Islandora Riprap provides site admins with fixity data, including a chart showing failed fixity events. It would be interesting to see if we could pull in data from Riprap into a report managed by Repository Reports.
@Natkeeran it occured to me that we could create a set of Views field plugins that generate some of the data you are describing, which could then be used in standard Views. Islandora Riprap already uses this technique. That module provides a "Fixity Auditing" View field plugin that queries Riprap for fixity events on each media that show up in Islandora's "Manage Media" view. When the "field" the plugin defines is added to that View, it renders the data like this (it's the right-most field in this example):
I think this is worth exploring, since it builds on Views and provides an easy way for developers to add new types of data later.

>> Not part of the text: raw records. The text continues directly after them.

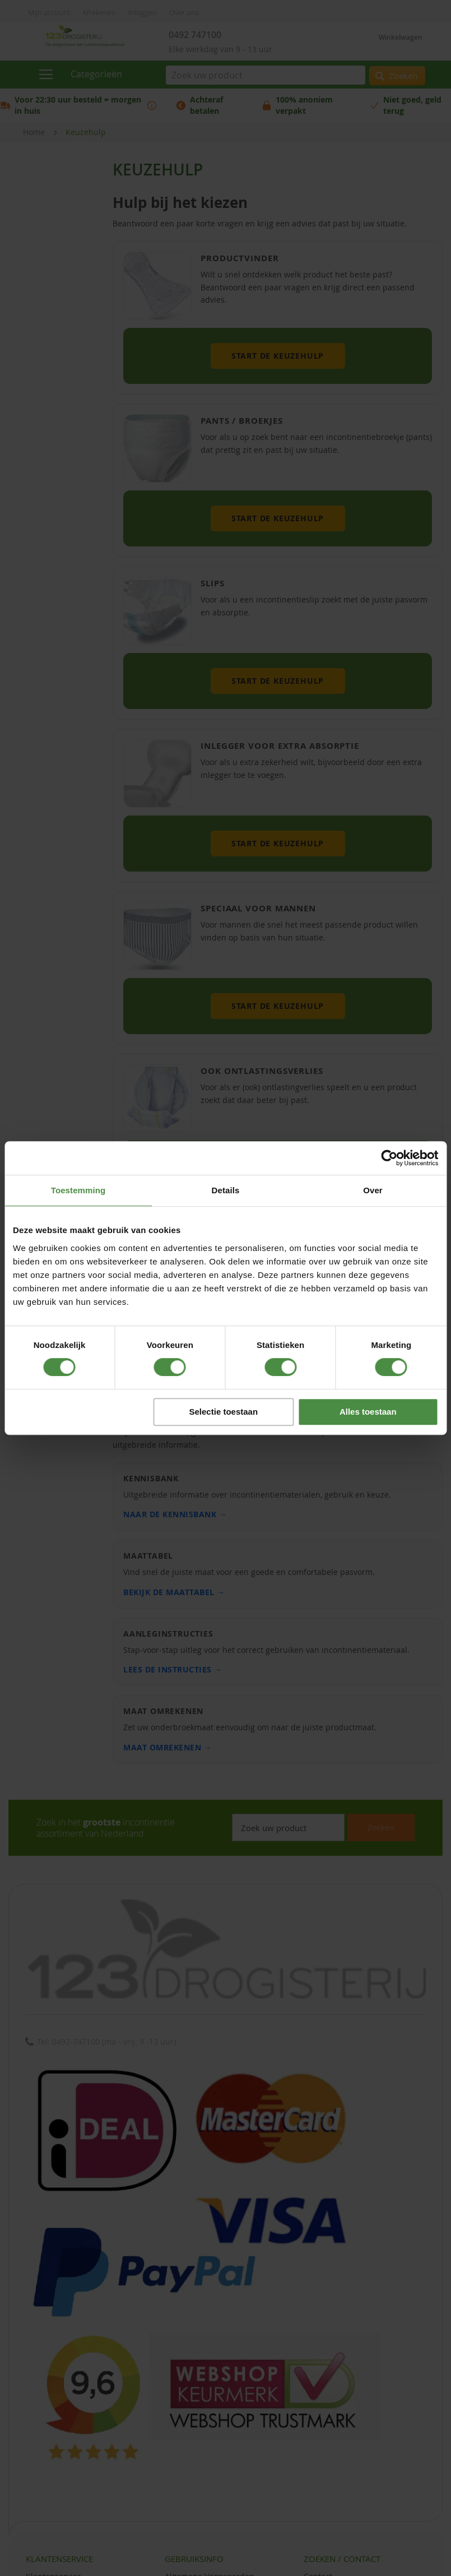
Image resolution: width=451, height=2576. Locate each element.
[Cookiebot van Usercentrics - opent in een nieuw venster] (389, 1158)
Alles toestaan (368, 1411)
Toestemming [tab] (78, 1190)
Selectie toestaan (223, 1411)
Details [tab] (226, 1190)
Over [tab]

@mjordan Thank you. Sorry for this delayed response.
Yes, you are right. It won't be a single source. The plugin approach works well.
In esses, our major use cases, really know how many actual/conceptual objects we have, how much storage it is taking, preservation related information such as file formats, checksum, AIP generated or not as noted above.
I see that you have created a module. Will evaluate and provide feedback. Thank you.
@mjordan
Here is an initial list of fields/information that would be useful to have in preservation reports: https://docs.google.com/spreadsheets/d/1sFYqzeXZnEDNCnrPGgQR9A73a9wparhhtVnCriWVi1U/edit?usp=sharing
We are currently doing a review for 7.x stack preservation reports/features, and can provide a more concreate list that would be of local interest in a week or two. Thank you.